Это был и впрямь весьма характерный, более того, единственный обещавший успех выход, который ещё оставался у Гитлера. Чуть ли не все историки упрекают его в том, что как революционер он в решающий момент оказался несостоятельным, но это едва ли справедливый упрёк, потому что тут не учитываются предпосылки и цели Гитлера[418 - См., например: Maser W. Fruehgeschichte, S. 453 f.; этот автор даже упрекает Гитлера в том, что тот будто бы домогался расположения генералов-монархистов; далее: Heiden К. Geschichte, S. 162 f.; двойственный характер носят высказывания А. Буллока, который, с одной стороны, делает вывод о несостоятельности Гитлера как революционера, но в то же время оспаривает замысел революционного восстания: Bullock A. Op. cit. S. 109 f.]. Да, конечно, нервы ему отказали, но то обстоятельство, что он не дал команду занять телеграф и министерства и не взял под свой контроль ни вокзалы, ни казармы, было совершенно логичным, поскольку он ни в коем случае не собирался революционным путём захватывать власть в Мюнхене, а хотел, имея в своём тылу власти Мюнхена, двинуться маршем на Берлин, и эта его бездеятельность резче и безыллюзорнее, нежели оценки его критиков, говорила о понимании им того, что с уходом партнёров провалилась и вся операция в целом. Что же касается демонстрации и агитационной войны, то от них он, очевидно, уже не ждал никакого результата в смысле перемены обстановки, а только надеялся в принципе, что они обеспечат участникам государственного заговора благодаря прочной стене созданного настроения защиту от политических и уголовных последствий этой акции, хотя, конечно, в резких сменах его настроений в ту ночь появлялась иной раз и мысль увлечь за собой массы и, не оглядываясь на Мюнхен, всё-таки выступить в неоднократно воспевавшийся поход на Берлин. Захваченный силой воображения на своём собственном поле боя, Гитлер под утро выработал план – послать на улицы патрули с призывами «Вывешивайте флаги!»: «Вот тогда мы и посмотрим, будет ли энтузиазм на нашей стороне!»[419 - Hoegner W. Hitler und Kahr, S. 165.]
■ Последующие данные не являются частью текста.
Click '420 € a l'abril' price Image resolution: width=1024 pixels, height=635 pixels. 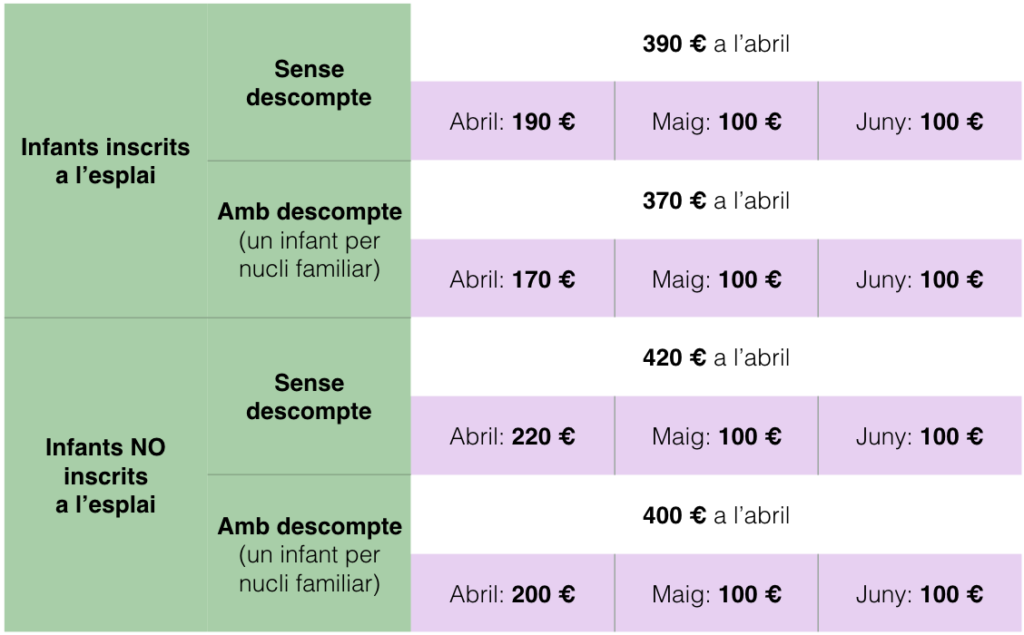(716, 357)
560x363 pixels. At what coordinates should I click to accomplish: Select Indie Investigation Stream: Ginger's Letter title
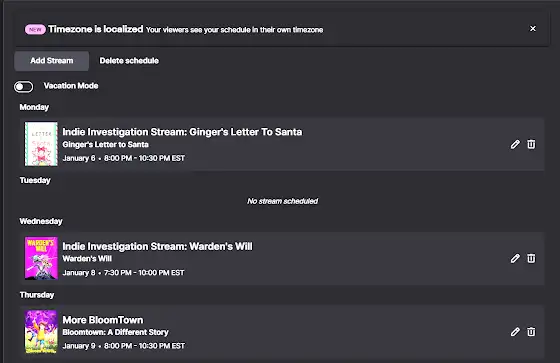(x=182, y=132)
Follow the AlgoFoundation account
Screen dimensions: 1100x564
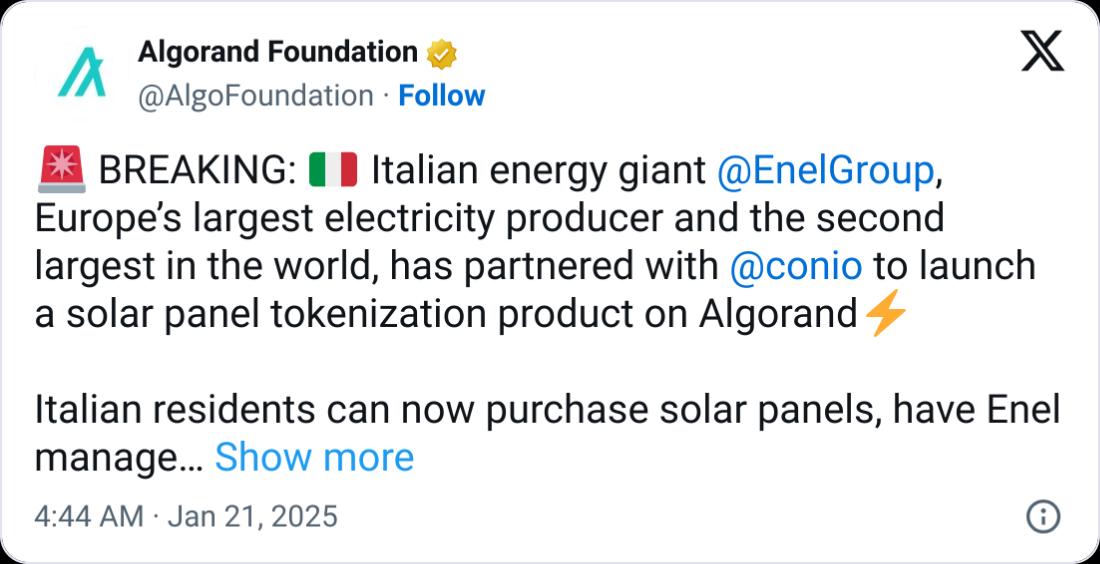tap(441, 96)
Перспективы операции были и впрямь достаточно благоприятными. Настроение публики, как это стало ясно утром, явно склонялось на сторону Гитлера и «Кампфбунда». Над ратушей, а также над многими зданиями и жилыми домами города развевались – иногда вывешенные явочным порядком – флаги со свастикой, а утренняя пресса с восторгом писала о том, что произошло накануне в «Бюргербройкеллере». Go вчерашнего дня в партию вступило двести восемьдесят семь новых членов, немалый приток отмечали и вербовочные бюро «Кампфбунда», созданные в различных частях города, а в казармах младшие офицеры и рядовые откровенно симпатизировали акции и походным планам Гитлера. Агитаторов, которых направлял Штрайхер, встречали в этой удивительно лихорадочной атмосфере холодного ноябрьского утра аплодисментами.
Однако поскольку Гитлер был отрезан от публики, от импульсов и стимулов, исходивших от восторженной людской толпы вокруг него, то в первой половине дня его опять охватывают сомнения, и уже в этот момент порой кажется, что массы и были в совершенно физическом смысле той стихией, которая повышала или уменьшала его уверенность, энергию и мужество. Ранним утром он отправляет руководителя информационного бюро «Кампфбунда» лейтенанта Нойнцерта к кронпринцу Рупрехту в Берхтесгаден с просьбой выступить посредником и не хочет ничего предпринимать, пока не вернётся посланец. Он боится также, что демонстрация может привести к столкновению с вооружённой властью и фатальным образом повторить незабытое ещё первомайское поражение. И только после продолжительных дебатов, в ходе которых Гитлер медлил, сомневался и безуспешно ждал возвращения Нойнцерта, Людендорф кладёт конец всем разговорам своей энергичной фразой: «Мы выступаем!» Затем, примерно к полудню, образовалась колонна в несколько тысяч человек во главе со знаменосцами. Было приказано, чтобы руководители и офицеры шли в первых рядах, Людендорф был в гражданской одежде, а Гитлер надел поверх вчерашнего сюртука макинтош. В одной шеренге с ним стояли Ульрих Граф, Шойбнер-Рихтер, а также д-р Вебер, Крибель и Геринг. «Мы шли, будучи убеждены, – скажет потом Гитлер, – что так либо этак, но это конец. Я помню, что когда мы уже выходили наружу, на лестнице кто-то сказал мне: „Ну, теперь всё кончено!“ Каждый был убеждён в этом»[420 - Из выступления 8 ноября 1935 года, цит. по: Domains M. Op. cit. S. 553.]. С песней они выступили в путь.